Start of Extracted entries
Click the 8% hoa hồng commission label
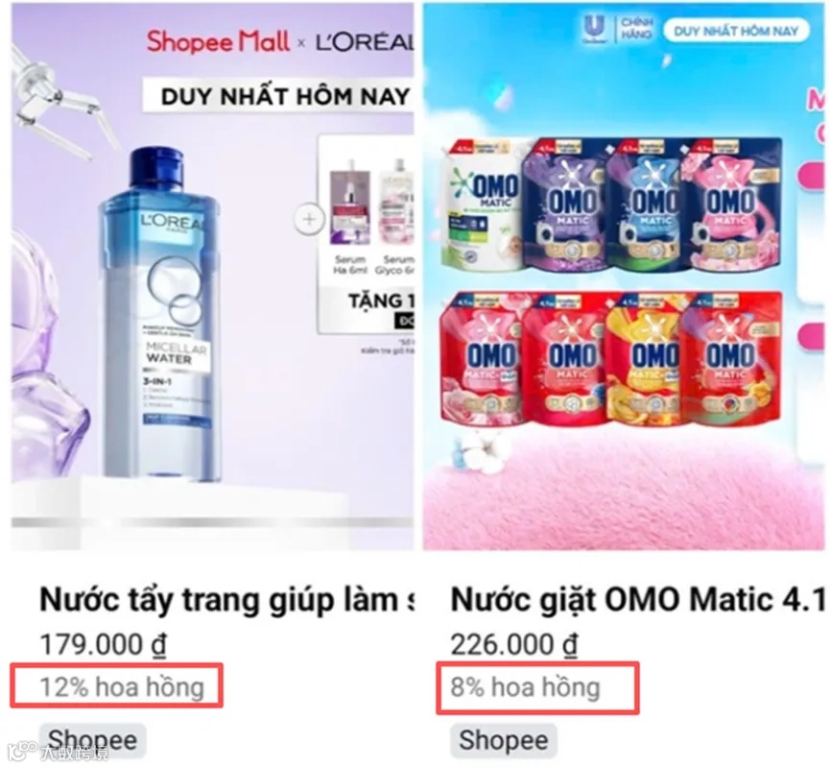point(525,687)
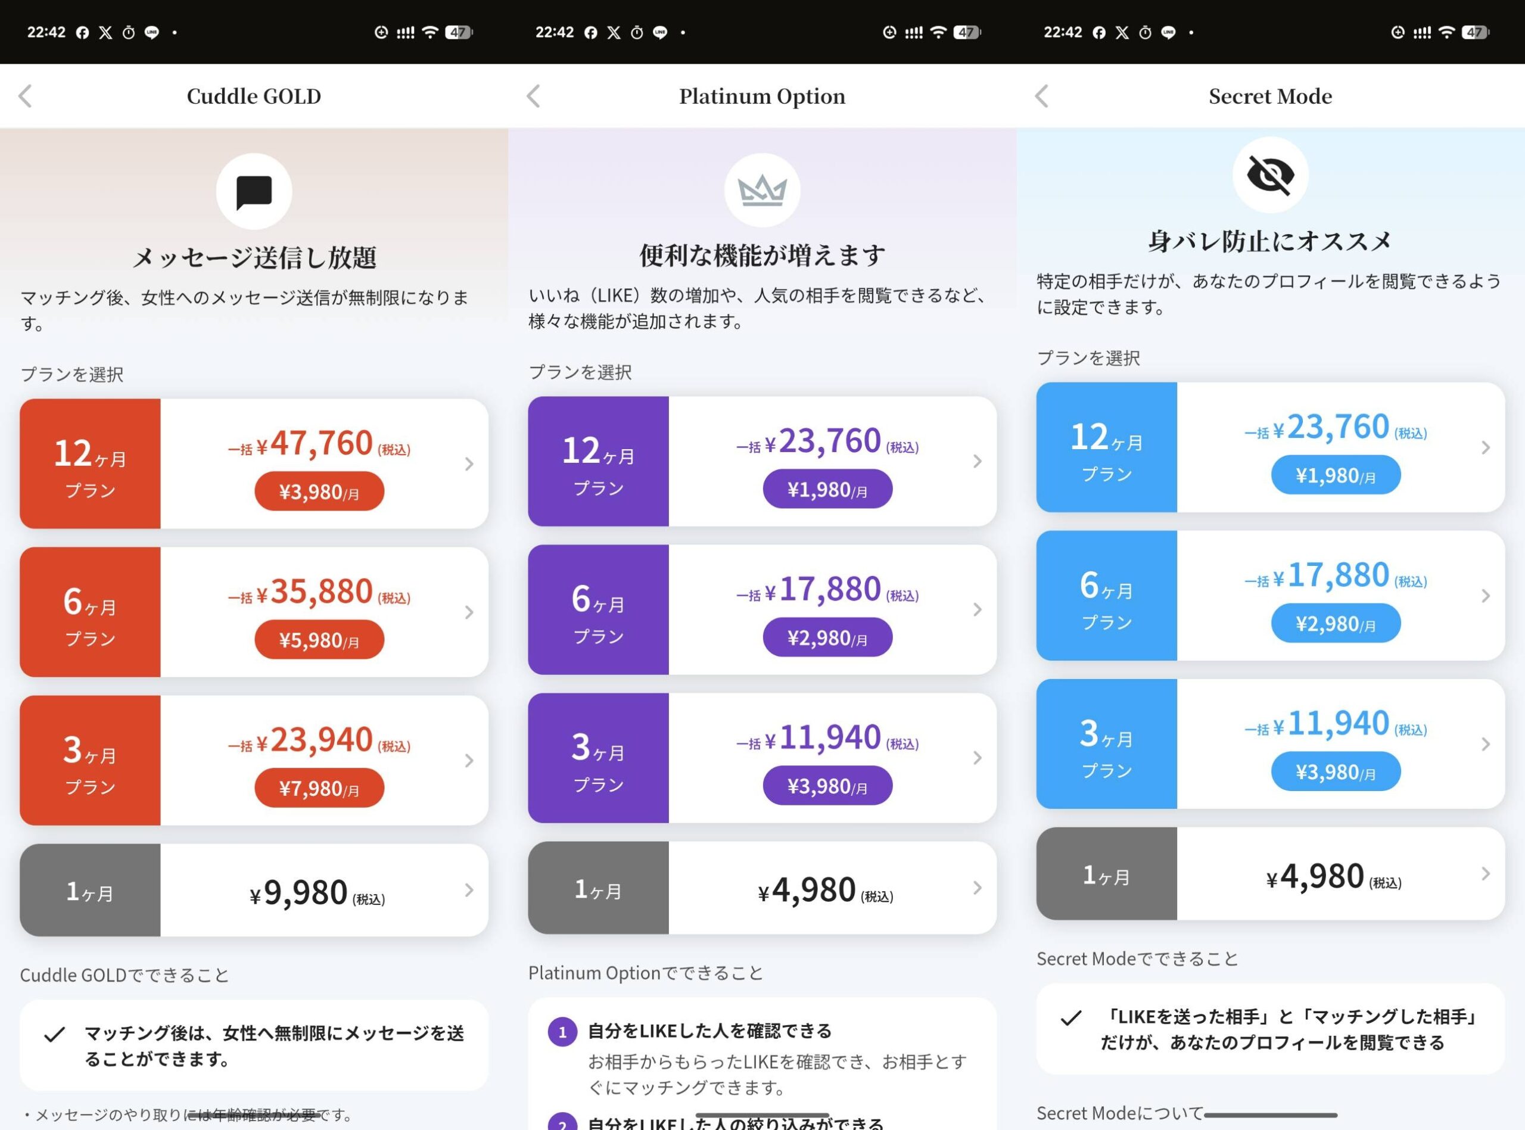Viewport: 1525px width, 1130px height.
Task: Tap the checkmark in Cuddle GOLD feature card
Action: click(55, 1034)
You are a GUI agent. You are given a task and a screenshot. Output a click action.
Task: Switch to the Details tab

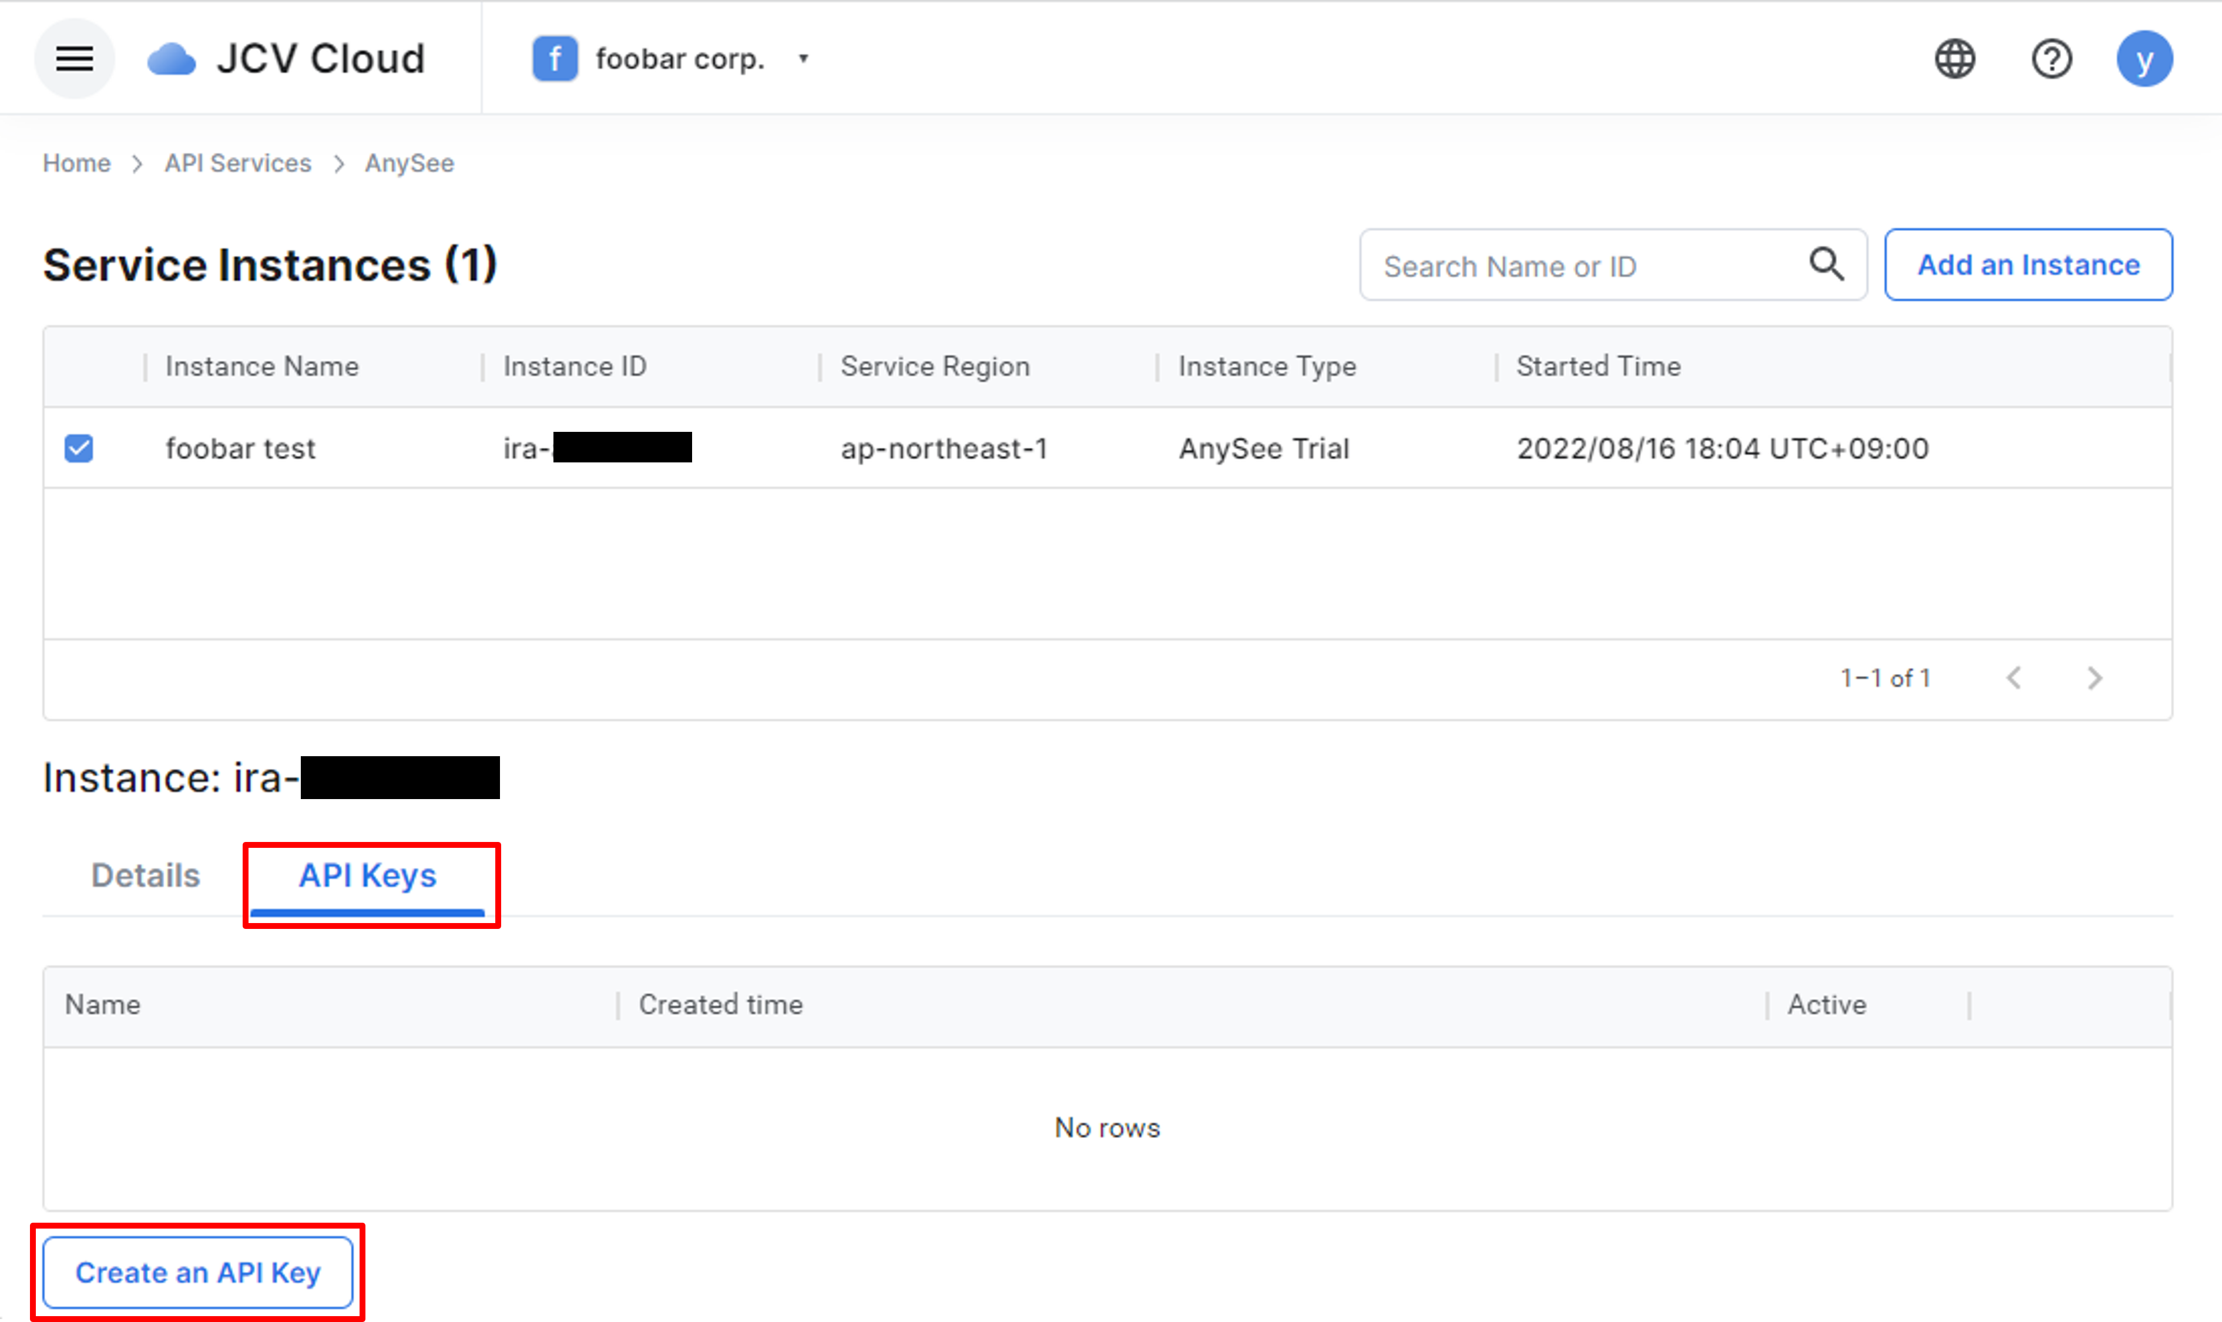coord(145,876)
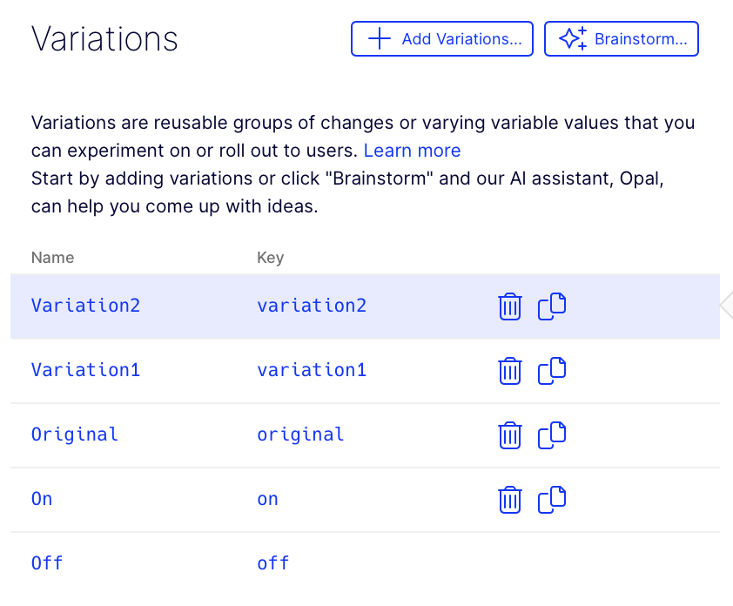Open the Learn more link

point(413,151)
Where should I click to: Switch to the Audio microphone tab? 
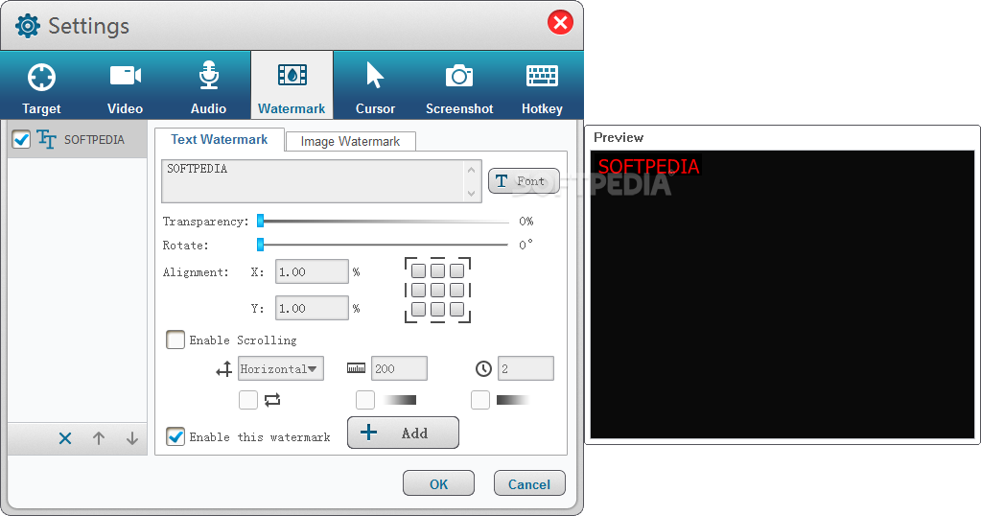tap(208, 88)
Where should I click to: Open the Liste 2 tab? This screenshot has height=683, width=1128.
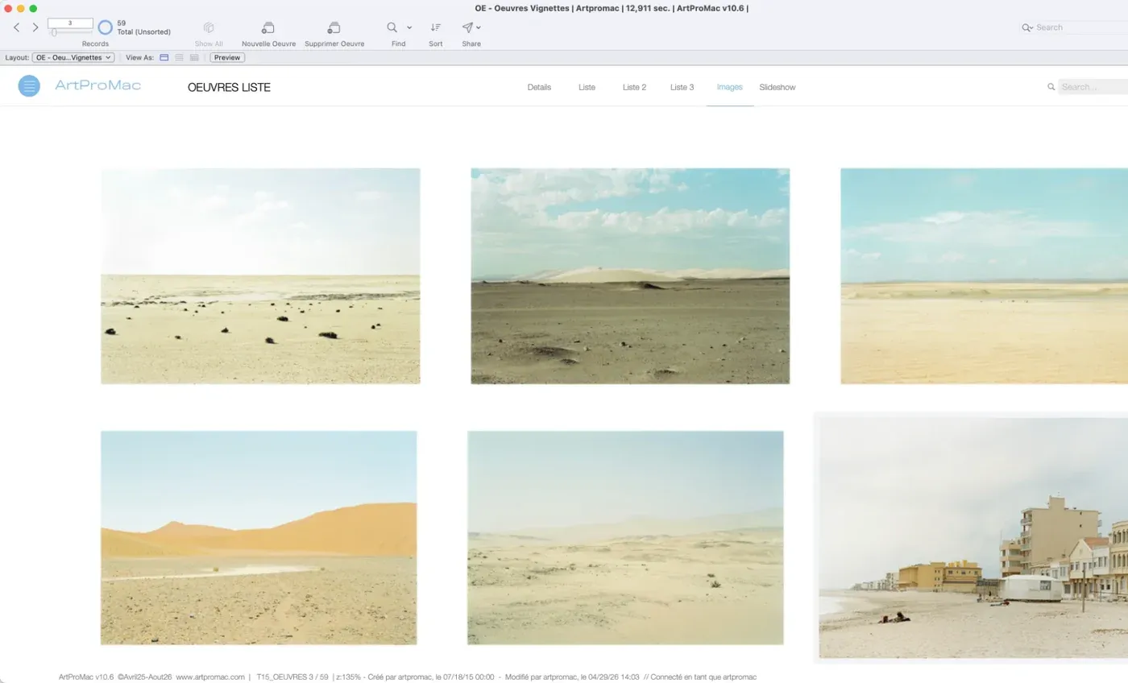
End of Extracted entries
Reproduce the material above word for word, covering every line. Leave the pictures out of your answer.

*Reply*
Click the 8% hoa hồng commission label
point(525,687)
Viewport: 1525px width, 1130px height.
Task: Tap the checkmark in Cuddle GOLD feature card
Action: click(55, 1034)
You are a GUI agent. You are given a task and a screenshot. Output a click action.
Task: Switch to the Details tab

coord(145,876)
Open the Learn more link

point(413,151)
Where should I click to: Switch to the Audio microphone tab? 
tap(208, 88)
Where should I click to: Open the Liste 2 tab? This screenshot has height=683, width=1128.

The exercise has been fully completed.